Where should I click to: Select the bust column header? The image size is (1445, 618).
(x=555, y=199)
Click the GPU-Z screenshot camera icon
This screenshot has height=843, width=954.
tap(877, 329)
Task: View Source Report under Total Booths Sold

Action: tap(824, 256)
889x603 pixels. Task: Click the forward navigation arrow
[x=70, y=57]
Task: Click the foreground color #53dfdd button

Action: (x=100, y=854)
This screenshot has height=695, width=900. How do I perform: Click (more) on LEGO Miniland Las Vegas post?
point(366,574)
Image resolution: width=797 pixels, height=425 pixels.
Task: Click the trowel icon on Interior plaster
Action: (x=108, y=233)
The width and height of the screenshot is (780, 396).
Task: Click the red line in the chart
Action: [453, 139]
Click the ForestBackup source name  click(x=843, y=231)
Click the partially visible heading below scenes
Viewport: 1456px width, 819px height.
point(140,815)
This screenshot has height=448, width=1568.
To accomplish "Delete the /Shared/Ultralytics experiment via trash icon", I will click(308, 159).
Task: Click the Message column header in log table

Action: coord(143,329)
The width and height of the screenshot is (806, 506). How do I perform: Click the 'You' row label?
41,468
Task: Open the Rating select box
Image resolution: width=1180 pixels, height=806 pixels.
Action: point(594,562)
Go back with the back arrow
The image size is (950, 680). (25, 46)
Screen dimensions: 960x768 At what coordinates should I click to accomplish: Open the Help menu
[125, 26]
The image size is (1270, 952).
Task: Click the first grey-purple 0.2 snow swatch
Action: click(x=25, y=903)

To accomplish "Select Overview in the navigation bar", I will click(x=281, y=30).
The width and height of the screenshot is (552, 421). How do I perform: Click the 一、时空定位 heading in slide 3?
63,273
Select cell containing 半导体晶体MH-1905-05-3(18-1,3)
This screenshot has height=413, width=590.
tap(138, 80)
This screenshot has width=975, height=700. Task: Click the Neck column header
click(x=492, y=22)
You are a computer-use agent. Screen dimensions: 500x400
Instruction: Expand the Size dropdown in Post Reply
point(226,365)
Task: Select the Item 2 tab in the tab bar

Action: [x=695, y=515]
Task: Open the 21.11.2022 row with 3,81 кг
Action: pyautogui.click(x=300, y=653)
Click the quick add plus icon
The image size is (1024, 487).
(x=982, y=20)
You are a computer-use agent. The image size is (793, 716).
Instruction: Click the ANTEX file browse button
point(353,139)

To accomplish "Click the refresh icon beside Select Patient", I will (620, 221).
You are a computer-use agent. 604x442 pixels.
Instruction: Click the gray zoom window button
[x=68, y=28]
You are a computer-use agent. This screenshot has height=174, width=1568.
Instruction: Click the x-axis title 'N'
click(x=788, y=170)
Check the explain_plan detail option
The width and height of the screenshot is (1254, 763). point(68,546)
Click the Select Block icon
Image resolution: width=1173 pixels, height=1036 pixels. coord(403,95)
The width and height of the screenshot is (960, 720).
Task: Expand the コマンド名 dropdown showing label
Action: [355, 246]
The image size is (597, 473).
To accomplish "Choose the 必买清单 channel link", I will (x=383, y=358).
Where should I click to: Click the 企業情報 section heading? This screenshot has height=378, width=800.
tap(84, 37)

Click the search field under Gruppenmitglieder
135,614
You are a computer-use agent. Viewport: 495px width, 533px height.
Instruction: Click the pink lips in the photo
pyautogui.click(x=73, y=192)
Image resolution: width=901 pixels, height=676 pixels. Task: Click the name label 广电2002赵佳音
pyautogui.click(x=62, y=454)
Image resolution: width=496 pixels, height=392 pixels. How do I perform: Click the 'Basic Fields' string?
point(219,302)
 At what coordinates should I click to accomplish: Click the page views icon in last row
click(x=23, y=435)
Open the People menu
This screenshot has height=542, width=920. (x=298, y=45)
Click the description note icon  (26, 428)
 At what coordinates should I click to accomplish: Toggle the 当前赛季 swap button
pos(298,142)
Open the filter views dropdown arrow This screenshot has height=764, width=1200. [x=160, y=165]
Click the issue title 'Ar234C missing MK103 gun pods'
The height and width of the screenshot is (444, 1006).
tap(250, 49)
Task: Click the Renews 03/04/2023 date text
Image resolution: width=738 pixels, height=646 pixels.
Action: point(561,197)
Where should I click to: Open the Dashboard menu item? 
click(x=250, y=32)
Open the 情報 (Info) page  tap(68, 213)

──────

Exercise details: Word for word, transcribe each record.

Written response:
Where should I click to: Select the bust column header? The image size is (1445, 618).
(x=555, y=199)
Click the GPU-Z screenshot camera icon
This screenshot has height=843, width=954.
tap(877, 329)
Task: View Source Report under Total Booths Sold

Action: tap(824, 256)
889x603 pixels. Task: Click the forward navigation arrow
[x=70, y=57]
Task: Click the foreground color #53dfdd button

Action: (x=100, y=854)
This screenshot has height=695, width=900. How do I perform: Click (more) on LEGO Miniland Las Vegas post?
point(366,574)
Image resolution: width=797 pixels, height=425 pixels.
Task: Click the trowel icon on Interior plaster
Action: (x=108, y=233)
The width and height of the screenshot is (780, 396).
Task: Click the red line in the chart
Action: [453, 139]
Click the ForestBackup source name  click(x=843, y=231)
Click the partially visible heading below scenes
Viewport: 1456px width, 819px height.
point(140,815)
This screenshot has height=448, width=1568.
To accomplish "Delete the /Shared/Ultralytics experiment via trash icon", I will click(308, 159).
Task: Click the Message column header in log table

Action: coord(143,329)
The width and height of the screenshot is (806, 506). How do I perform: Click the 'You' row label?
41,468
Task: Open the Rating select box
Image resolution: width=1180 pixels, height=806 pixels.
Action: point(594,562)
Go back with the back arrow
The image size is (950, 680). (25, 46)
Screen dimensions: 960x768 At what coordinates should I click to accomplish: Open the Help menu
[125, 26]
The image size is (1270, 952).
Task: Click the first grey-purple 0.2 snow swatch
Action: click(x=25, y=903)

To accomplish "Select Overview in the navigation bar", I will click(x=281, y=30).
The width and height of the screenshot is (552, 421). How do I perform: Click the 一、时空定位 heading in slide 3?
63,273
Select cell containing 半导体晶体MH-1905-05-3(18-1,3)
This screenshot has height=413, width=590.
tap(138, 80)
This screenshot has width=975, height=700. Task: Click the Neck column header
click(x=492, y=22)
You are a computer-use agent. Screen dimensions: 500x400
Instruction: Expand the Size dropdown in Post Reply
point(226,365)
Task: Select the Item 2 tab in the tab bar

Action: [x=695, y=515]
Task: Open the 21.11.2022 row with 3,81 кг
Action: pyautogui.click(x=300, y=653)
Click the quick add plus icon
The image size is (1024, 487).
(x=982, y=20)
You are a computer-use agent. The image size is (793, 716).
Instruction: Click the ANTEX file browse button
point(353,139)

To accomplish "Click the refresh icon beside Select Patient", I will (620, 221).
You are a computer-use agent. 604x442 pixels.
Instruction: Click the gray zoom window button
[x=68, y=28]
You are a computer-use agent. This screenshot has height=174, width=1568.
Instruction: Click the x-axis title 'N'
click(x=788, y=170)
Check the explain_plan detail option
The width and height of the screenshot is (1254, 763). point(68,546)
Click the Select Block icon
Image resolution: width=1173 pixels, height=1036 pixels. coord(403,95)
The width and height of the screenshot is (960, 720).
Task: Expand the コマンド名 dropdown showing label
Action: [355, 246]
The image size is (597, 473).
To accomplish "Choose the 必买清单 channel link", I will (x=383, y=358).
Where should I click to: Click the 企業情報 section heading? This screenshot has height=378, width=800.
tap(84, 37)

Click the search field under Gruppenmitglieder
135,614
You are a computer-use agent. Viewport: 495px width, 533px height.
Instruction: Click the pink lips in the photo
pyautogui.click(x=73, y=192)
Image resolution: width=901 pixels, height=676 pixels. Task: Click the name label 广电2002赵佳音
pyautogui.click(x=62, y=454)
Image resolution: width=496 pixels, height=392 pixels. How do I perform: Click the 'Basic Fields' string?
point(219,302)
 At what coordinates should I click to accomplish: Click the page views icon in last row
click(x=23, y=435)
Open the People menu
This screenshot has height=542, width=920. (x=298, y=45)
Click the description note icon  (26, 428)
 At what coordinates should I click to accomplish: Toggle the 当前赛季 swap button
pos(298,142)
Open the filter views dropdown arrow This screenshot has height=764, width=1200. [x=160, y=165]
Click the issue title 'Ar234C missing MK103 gun pods'
The height and width of the screenshot is (444, 1006).
tap(250, 49)
Task: Click the Renews 03/04/2023 date text
Image resolution: width=738 pixels, height=646 pixels.
Action: point(561,197)
Where should I click to: Open the Dashboard menu item? 
click(x=250, y=32)
Open the 情報 (Info) page  tap(68, 213)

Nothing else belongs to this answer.